Joy Gugeler promotes editing in her many roles as publisher, consultant, teacher and mentor, and course writer. She also appears in the media and at many events, helping to raise the profile of our profession in the writing and editing community and beyond. The judges were especially touched by testimonials from her students.
The judges for the 2022 Karen Virag Award are respected Canadian editors.
Carolyn Brown is a scientific and medical writer/editor who has run her own freelance and consulting business for the past 12 years. She is a perennial workshop leader and has volunteered with Editors Canada at both the branch and national levels.
Ambrose Li, a freelance copy editor and graphic designer, copy edits for Studio Magazine and has been volunteering with Editors Canada since joining as a student affiliate seven years ago.

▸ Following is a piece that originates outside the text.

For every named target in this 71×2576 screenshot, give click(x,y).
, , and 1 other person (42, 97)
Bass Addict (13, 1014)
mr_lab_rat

Kathe Lieber joined what was then FEAC when she was a toddler in the 1980s, and has since enjoyed a satisfying career that combines editing with writing and translation (French to English). She is slowly sliding toward retirement, but doubts she will ever stop playing with words.
About Karen Virag
Karen Virag, a long-time member of Editors Canada's Prairie Provinces branch, was the association's director of publications from 2012 to 2013. In addition to co-chairing the association's successful 2008 national conference in Edmonton and managing the production of Stylistic Editing: Meeting Professional Editorial Standards (2011), she represented Editors Canada for several years on the board of the Cultural Human Resources Council (CHRC). Virag was supervising editor at the Alberta Teachers' Association, and a freelance editor and writer. She regularly wrote book reviews for the Edmonton Journal and articles for The Tomato, a culinary magazine. She also volunteered for Arts on the Avenue, an Edmonton community initiative, and along with Virginia Durksen was well known as one of the Grammar Gals appearing regularly on Alberta at Noon, a CBC Radio One call-in program.
About Editors Canada
Editors Canada began in 1979 as the Freelance Editors' Association of Canada to promote and maintain high standards of editing. In 1994, the word "Freelance" was dropped to reflect the association's expanding focus to serve both freelance and in-house editors. As Canada's only national editorial association, it is the hub for 1,300 members and affiliates, both salaried and freelance, who work in the corporate, technical, government, academic, not-for-profit and publishing sectors. The association's professional development programs and services include professional certification, an annual conference, seminars, webinars, and networking with other associations. Editors Canada has four regional branches: British Columbia; Toronto; Ottawa–Gatineau; and Quebec, as well as smaller branches (called twigs) in Atlantic Canada, Barrie, Calgary, Edmonton, Hamilton-Halton, Kingston, Kitchener-Waterloo-Guelph and Manitoba.